Description of input

FAST requires (1) Data-files and a (2) Configuration file. Details are as follows.

Data files

The data files are the student observations used for training and testing. Data files are delimited by tab (\t) or comma (,) and will skip the the preceding or following spaces of the tab or comma. (i.e., it uses regular expression "\s*[,\t]+\s*" to split the columns). Data files have names with the pattern prefix-X-suffix (e.g. train0.txt). X is a number from 0 to nbFiles.

IMPORTANT:

  • The input requires a line per observation. The input only requires that lines are sorted by time within a student. This means that the order of students or Knowledge Components (KCs) doesn't matter as long as the input is sorted over time.
  • The test file shouldn't have new KCs (HMMs), i.e. the code won't predict for the new KC(HMM) that it didn't train on.
  • The test file should have the same feature columns (indicated by features_XXX or *features_XXX) as train file.
  • Make sure don't use tab (\t), comma (,) or space( ) when specifying names and values in the input train and test files. The code will use them as delimiter by default.

MANDATORY COLUMNS:

  • student COLUMN: Number or String.
    This column identifies sequences. All observations with the same "student" id will be placed in the same sequence.

  • KCs COLUMN: Number or String.
    This column identifies an HMM model. Currently we only treat each observation mapping to one KC. The model will learn parameters for each KC(HMM) individually. However, you can put multiple KCs as features (in feature COLUMNS) if you have multiple KCs per item/record, and specify a more coarse-grained KC name here in KC column. See files with prefix "FAST+subskill".

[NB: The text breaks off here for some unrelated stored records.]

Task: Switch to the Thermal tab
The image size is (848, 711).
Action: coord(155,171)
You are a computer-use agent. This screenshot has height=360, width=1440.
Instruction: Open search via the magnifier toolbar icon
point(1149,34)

  • outcome COLUMN: String (correct | incorrect) We only support binary HMMs.

OPTIONAL COLUMNS:

  • feature COLUMNS: Number
    Feature columns should contain string "feature".

    • Features must be numeric. This is not a limitation, because string or categorical variables can be coded as binary features. For example if you have a single feature that may take values red, green and blue, you could encode this as two different features (red = {0|1}, green={0,1}), or as three binary features (blue={0,1}).
    • By default, all input features will be used to parameterize the probabilities you specified (i.e., if you set parameterizingInit as true, and parameterizingTran as true, and have a feature column like "features_read_example", then this feature is used to parameterize both pK0 and pT); otherwise, you need to add "init_", "tran_" or "emit_" prefix to "feature" and specify forceUsingAllInputFeatures=false to differentiate features used for initial, transition or emission probabilites (i.e., if you want a feature only used for transition, and another feature only used for initial, then you should create feature columns "tran_features_read_example", and "init_check_a_video", and set forceUsingAllInputFeatures=false).
    • Features that are marked with a star (*) have coefficients shared by both latent states (mastery and not mastery). See files with prefix "FAST+subskill". Features that do not have a star have a different coefficient for each latent state.
    • By default, FAST adds bias feature to both hidden states. Don't put bias(intercept) feature in the input (a feature always with value 1). If you want to change the configuration of bias features, please specify bias in configuration file.
    • If some features are always 0 (never appear) in current KC but may have value 1 in other KCs, then put them as NULL for current KC's records (This is for the sake of computing gradient, if they are NULL then the code doesn't compute gradient for those features for current HMM, see files with prefix "FAST").
    • Doing standardization or normalization of features to map them to smaller values might have some benefit (FAST currently has L2-regularization): 1) make coefficients more interpretable and comparable across different units, 2) speed up the training, 3) have more stable model, since "the ridge solutions are not equivariant under scaling of the inputs" (as Hastie,Tibshirani and Friedman points out (page 82 of the pdf or at page 63 of the book)). Yet sometimes standardization or normalization is not suitable due to the feature value distribution (etc.) and will drop the performance. Please do some experimentation.
  • problem COLUMN: Number or String
    You can put the problem/item/question name/id here, but the column name should be "problem".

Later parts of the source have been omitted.